多少の課題追加と難易度アップが違いとしてあるが、基本的には普通二輪教習と同じで、気持ち的には楽々ステップアップできる。ただしこの楽々というのが逆に問題点としてあげられるわけで、技量不足の大型ライダーを公道に多く送り出してしまい事故率を高めているのも事実だ。昨今は特に高速道路でのリターンライダー事故が話題となっている。簡単にステップアップできるが、大型二輪には大きな責任も伴うものということは忘れないように。

大型二輪にステップアップ!

普通自動二輪免許を取得し、次は大型二輪にステップアップしようか…… と考え中の方はきっと、よっぽどバイクが好きなのだろう。お金と時間に余裕があるのであり興味があるのであれば、ステップアップは絶対にオススメだ。

時期をあけてステップアップ

一般的にはこのタイプが多いことと思う。バイクの車検は2年、新車ならば3年だ。早ければこの車検サイクルの最初のタイミングに合わせて乗り換えを考え、ステップアップする。もちろんそれよりも早くても悪いことは無いのだが、そのほうが金銭的にも勿体なくないからだ。車検を通してしまえば、2年後にステップアップ期が待っているわけだが、大型の誘惑を受けながらの2年は非常に長い。逆に誘惑を特別感じなければ次もその次も普通二輪のままとなるのかもしれない。

そのまま勢いでステップアップ

最近はこちらのタイプが多くなってきたようだ。普通二輪を飛ばしていきなり大型自動二輪教習を受けてハーレーに乗ってしまったというライダーを、僕自身何人も見てきた。また教習所側も大型へのステップアップを押しているようで、普通二輪教習を卒業したばかりの生徒を対象に大型教習車の体験走行会を展開している。それが切欠でそのまま大型へ…… と、金銭的には勿体無いが決断してしまう人もいる。

どっちがいい?

人の人生だし考えなので早いほうがいいか、遅いほうがいいかは一概には言えない。
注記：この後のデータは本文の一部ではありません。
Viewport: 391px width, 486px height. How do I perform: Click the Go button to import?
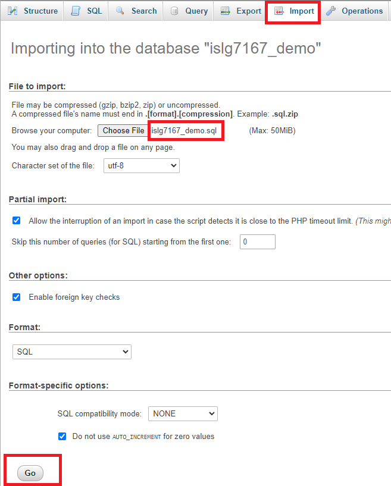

だが個人的意見を述べるとしたら、ステップアップは最低でも1回車検を通してからを、オススメしたい。年数的には3~4年といったところか。僕自身、ステップアップが3年半後ということもあるが、その間に車検経験を含め様々なメンテナンスやツーリングなど、思い出を作ることができた。ステップアップは普通二輪での経験と思い出を十分に残し、大型に乗り換えた時にその違いがはっきりと分かる位になってからが良いというわけだ。乗る頻度にもよるのだが、それには3~4年が丁度良いと思う。普通二輪を飛ばして大型となると、大型の有り難味と普通の有り難味、どちらも分からない。